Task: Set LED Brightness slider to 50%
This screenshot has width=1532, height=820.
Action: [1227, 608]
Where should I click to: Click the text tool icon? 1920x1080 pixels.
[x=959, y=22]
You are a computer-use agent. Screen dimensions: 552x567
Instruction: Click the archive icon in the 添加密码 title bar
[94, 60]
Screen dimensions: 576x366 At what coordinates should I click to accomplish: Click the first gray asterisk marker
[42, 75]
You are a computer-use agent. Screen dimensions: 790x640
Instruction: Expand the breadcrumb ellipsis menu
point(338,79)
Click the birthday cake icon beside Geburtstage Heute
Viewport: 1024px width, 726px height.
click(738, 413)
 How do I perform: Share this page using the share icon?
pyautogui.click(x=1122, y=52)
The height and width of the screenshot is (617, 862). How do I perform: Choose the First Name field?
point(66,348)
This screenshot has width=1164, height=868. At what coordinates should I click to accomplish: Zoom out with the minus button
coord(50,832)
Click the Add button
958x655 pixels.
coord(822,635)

Instructions for the task — Restate the data above in full, word for word.

Exercise result —
Task: Set LED Brightness slider to 50%
This screenshot has width=1532, height=820.
Action: [1227, 608]
Where should I click to: Click the text tool icon? 1920x1080 pixels.
[x=959, y=22]
You are a computer-use agent. Screen dimensions: 552x567
Instruction: Click the archive icon in the 添加密码 title bar
[94, 60]
Screen dimensions: 576x366 At what coordinates should I click to accomplish: Click the first gray asterisk marker
[42, 75]
You are a computer-use agent. Screen dimensions: 790x640
Instruction: Expand the breadcrumb ellipsis menu
point(338,79)
Click the birthday cake icon beside Geburtstage Heute
Viewport: 1024px width, 726px height.
click(738, 413)
 How do I perform: Share this page using the share icon?
pyautogui.click(x=1122, y=52)
The height and width of the screenshot is (617, 862). How do I perform: Choose the First Name field?
point(66,348)
This screenshot has width=1164, height=868. At what coordinates should I click to accomplish: Zoom out with the minus button
coord(50,832)
Click the Add button
958x655 pixels.
coord(822,635)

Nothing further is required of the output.